…Once it was realized that Tasmania was an island, it acquired a peculiar usefulness to the Europeans- more specifically, to the British, the pacemakers of European progress then and the most irrepressible expansionists the world has known. When the war of American independence lost this vigorous people their possessions in the west, they turned to Australia as a usefully remote destination for their castoffs and ne’er-do-wells, and since 1788 they had maintained a penal colony at Port Jackson in New South Wales, the site of Sydney. For this sad settlement, it seemed to the British, Tasmania would be a convenient outstation.
Tasmania had been discovered in 1642 by the Dutchman Abel Tasman, who called it Van Dieman’s Land- a name it was to keep until 1855- and three French expeditions had visited the island; but in September, 1803, a small party of Englishmen, convicts under military guard, sailed from New South Wales to the southeastern coast of the island, and planted a settlement on the east bank of the Derwent River, hoisted the Union Jack and claimed the area for their own.
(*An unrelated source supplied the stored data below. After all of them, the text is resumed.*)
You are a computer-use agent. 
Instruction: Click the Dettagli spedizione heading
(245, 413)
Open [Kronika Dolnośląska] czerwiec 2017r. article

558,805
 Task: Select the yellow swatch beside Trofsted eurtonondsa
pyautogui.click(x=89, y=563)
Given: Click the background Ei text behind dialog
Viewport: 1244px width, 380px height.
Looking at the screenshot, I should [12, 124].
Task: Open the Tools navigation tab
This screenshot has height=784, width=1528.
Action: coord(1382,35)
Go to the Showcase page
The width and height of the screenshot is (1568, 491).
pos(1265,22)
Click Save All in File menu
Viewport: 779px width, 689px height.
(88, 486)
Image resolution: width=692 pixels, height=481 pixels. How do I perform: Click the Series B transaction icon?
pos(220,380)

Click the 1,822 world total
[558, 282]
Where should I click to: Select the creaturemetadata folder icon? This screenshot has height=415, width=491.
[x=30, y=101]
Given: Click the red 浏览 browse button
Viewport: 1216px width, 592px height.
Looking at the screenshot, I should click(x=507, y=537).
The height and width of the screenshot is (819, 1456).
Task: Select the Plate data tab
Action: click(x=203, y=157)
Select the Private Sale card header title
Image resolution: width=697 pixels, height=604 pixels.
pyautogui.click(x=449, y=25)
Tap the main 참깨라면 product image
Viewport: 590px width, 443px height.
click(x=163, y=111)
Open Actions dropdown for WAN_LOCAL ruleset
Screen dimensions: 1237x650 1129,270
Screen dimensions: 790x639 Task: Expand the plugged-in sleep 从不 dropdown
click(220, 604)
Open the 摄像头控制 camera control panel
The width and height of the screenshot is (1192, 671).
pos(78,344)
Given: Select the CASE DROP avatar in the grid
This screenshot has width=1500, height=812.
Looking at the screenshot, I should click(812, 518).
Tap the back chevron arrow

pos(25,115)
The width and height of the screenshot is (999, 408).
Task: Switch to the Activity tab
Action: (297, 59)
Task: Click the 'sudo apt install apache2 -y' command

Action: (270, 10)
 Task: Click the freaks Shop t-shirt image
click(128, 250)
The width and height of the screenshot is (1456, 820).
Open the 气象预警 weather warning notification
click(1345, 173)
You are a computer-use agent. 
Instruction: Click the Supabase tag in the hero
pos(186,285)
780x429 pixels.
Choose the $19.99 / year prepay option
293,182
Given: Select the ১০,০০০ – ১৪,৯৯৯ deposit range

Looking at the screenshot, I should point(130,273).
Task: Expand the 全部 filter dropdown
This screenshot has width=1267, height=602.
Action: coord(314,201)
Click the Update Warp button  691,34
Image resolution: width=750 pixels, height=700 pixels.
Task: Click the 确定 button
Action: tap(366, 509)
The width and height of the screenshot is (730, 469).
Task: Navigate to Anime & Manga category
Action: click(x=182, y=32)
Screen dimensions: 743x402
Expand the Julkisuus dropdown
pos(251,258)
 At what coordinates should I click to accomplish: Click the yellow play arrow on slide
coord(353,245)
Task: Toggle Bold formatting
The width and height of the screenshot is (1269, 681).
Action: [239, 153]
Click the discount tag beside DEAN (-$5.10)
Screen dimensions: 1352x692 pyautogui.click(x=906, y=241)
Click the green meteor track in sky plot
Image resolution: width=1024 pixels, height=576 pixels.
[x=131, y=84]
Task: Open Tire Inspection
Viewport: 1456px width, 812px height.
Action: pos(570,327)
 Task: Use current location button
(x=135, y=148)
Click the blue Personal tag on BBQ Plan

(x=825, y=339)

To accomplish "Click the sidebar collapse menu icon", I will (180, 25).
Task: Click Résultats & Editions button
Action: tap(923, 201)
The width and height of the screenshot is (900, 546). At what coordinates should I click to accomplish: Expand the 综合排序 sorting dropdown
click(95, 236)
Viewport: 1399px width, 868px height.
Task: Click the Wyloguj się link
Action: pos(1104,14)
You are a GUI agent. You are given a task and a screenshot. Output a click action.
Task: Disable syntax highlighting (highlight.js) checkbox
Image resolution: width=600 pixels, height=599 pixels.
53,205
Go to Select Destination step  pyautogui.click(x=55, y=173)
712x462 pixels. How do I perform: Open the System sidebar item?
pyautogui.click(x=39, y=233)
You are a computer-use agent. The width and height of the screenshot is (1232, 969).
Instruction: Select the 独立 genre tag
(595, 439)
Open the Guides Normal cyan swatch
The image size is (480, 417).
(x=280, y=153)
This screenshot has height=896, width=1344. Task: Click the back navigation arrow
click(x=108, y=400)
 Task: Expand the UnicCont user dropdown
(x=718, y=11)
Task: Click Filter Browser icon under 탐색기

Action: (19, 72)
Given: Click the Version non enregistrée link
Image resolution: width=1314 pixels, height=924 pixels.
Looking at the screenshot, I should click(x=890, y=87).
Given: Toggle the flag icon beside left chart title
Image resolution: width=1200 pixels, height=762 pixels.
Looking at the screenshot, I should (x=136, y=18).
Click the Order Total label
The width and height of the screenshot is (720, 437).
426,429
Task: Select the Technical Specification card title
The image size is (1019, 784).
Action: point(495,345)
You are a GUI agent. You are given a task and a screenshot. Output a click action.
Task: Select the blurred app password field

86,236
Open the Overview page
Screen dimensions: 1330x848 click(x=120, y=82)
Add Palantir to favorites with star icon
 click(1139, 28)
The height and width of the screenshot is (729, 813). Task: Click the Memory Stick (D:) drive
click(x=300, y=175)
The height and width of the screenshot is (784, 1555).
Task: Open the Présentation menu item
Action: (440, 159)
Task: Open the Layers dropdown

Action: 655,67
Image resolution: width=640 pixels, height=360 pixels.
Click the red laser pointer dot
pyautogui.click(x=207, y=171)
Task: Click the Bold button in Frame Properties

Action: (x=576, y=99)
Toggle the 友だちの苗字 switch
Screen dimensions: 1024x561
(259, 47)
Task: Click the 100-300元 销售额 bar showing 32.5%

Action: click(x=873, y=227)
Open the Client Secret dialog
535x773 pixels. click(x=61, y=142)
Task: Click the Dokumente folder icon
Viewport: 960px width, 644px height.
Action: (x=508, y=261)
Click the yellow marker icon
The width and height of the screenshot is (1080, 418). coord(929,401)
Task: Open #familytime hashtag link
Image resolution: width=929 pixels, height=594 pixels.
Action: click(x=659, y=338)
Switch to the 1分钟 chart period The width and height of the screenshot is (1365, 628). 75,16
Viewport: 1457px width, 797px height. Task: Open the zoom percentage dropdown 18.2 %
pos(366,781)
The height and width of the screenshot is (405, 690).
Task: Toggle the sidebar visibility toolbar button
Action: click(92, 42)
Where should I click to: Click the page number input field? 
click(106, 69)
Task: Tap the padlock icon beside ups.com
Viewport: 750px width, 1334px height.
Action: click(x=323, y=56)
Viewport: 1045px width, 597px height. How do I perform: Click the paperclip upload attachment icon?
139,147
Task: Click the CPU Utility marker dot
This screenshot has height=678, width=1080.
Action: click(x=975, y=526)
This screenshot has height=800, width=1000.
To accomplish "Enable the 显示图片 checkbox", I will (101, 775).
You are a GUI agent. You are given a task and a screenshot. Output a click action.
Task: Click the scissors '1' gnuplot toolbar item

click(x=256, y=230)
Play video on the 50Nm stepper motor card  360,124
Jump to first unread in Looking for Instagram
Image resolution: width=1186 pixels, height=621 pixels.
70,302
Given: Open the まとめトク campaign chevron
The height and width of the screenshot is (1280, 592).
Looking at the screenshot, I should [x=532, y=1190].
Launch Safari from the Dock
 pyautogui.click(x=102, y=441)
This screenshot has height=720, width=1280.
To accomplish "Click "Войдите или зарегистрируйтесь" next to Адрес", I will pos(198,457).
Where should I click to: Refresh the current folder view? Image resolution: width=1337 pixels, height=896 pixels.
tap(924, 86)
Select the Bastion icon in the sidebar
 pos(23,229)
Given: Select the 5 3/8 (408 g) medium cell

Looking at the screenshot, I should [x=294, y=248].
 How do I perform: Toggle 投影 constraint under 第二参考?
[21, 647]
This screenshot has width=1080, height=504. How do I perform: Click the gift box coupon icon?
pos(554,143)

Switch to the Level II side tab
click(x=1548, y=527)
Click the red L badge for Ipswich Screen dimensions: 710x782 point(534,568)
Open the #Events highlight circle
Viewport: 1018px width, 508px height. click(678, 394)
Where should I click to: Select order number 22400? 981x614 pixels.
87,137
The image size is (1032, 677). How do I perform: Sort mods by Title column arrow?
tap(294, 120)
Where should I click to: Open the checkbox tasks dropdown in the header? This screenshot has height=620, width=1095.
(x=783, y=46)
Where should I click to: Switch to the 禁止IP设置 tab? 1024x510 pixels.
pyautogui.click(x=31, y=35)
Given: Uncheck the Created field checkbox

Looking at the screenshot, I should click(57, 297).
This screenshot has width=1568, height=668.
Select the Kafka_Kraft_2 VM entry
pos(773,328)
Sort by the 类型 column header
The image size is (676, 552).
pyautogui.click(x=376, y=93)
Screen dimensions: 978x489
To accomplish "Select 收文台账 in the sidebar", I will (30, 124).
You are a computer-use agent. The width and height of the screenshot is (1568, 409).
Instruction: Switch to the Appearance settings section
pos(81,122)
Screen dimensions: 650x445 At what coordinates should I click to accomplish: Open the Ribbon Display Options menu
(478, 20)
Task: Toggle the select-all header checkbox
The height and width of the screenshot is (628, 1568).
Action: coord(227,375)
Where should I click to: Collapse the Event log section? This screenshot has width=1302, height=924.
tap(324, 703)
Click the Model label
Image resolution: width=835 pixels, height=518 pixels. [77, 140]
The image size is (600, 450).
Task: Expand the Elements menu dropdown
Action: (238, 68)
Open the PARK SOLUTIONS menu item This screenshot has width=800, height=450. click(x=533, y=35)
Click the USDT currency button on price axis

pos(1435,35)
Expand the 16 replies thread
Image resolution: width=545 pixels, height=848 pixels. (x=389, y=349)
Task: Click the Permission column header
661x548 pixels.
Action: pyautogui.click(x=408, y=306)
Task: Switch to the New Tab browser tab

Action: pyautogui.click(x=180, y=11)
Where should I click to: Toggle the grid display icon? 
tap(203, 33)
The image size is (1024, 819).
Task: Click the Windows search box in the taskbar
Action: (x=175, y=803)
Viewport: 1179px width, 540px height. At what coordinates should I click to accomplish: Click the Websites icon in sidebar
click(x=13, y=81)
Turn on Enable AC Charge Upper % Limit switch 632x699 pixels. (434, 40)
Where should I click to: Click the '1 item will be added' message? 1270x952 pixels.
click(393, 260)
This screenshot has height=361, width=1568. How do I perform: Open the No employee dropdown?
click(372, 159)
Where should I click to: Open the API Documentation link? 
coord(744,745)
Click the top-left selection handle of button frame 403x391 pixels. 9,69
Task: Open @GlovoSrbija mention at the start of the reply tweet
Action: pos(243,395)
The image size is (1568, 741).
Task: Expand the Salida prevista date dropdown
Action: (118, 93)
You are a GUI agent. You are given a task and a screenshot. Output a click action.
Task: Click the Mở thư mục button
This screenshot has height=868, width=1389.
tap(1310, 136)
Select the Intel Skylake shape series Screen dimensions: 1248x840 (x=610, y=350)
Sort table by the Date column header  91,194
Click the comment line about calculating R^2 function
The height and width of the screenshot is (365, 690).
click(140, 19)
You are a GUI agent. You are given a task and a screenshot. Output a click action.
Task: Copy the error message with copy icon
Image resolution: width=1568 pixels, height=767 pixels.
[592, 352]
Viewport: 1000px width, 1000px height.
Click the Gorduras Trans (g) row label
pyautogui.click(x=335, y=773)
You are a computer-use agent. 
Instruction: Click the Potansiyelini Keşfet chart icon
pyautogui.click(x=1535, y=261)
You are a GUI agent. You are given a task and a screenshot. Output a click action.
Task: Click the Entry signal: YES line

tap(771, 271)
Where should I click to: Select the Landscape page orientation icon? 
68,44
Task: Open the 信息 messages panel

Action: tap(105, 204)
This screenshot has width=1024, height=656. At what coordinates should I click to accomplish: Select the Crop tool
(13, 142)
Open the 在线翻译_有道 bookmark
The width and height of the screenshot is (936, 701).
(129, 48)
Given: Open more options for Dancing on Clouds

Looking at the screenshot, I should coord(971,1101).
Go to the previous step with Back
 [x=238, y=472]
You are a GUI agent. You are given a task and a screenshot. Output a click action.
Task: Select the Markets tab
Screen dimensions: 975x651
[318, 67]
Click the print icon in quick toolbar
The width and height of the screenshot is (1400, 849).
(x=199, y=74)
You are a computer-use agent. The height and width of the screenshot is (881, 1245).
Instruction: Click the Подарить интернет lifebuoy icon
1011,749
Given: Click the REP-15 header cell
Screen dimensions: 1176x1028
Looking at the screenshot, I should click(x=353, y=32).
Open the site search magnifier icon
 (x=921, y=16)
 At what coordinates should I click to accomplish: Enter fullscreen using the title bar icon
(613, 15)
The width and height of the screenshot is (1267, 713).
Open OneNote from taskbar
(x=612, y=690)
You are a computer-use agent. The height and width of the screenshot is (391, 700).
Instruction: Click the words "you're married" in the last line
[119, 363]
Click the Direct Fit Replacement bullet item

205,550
Risdon Cove, where Lieutenant John Bowen, his soldiers, and his criminals pitched their tents, remains much as it was then, and its character is relevant to our narrative. Across the river the city of Hobart, approached today by a high-humped concrete bridge, cheerfully surrounds its harbor. There are yachts here and attractive white suburbs. Incongruously amid this cheerful scene stands Risdon Cove. Once the city tried to make a memorial park of it, but now it has been abandoned and the muddy water of a creek, oozing through the grassy bottom, makes it all dank.
It is not a scene that speaks of enterprise or adventure; it is a low-spirited place, enervated still, one fancies, by the miseries and squalors of its origins. ( to be continued)…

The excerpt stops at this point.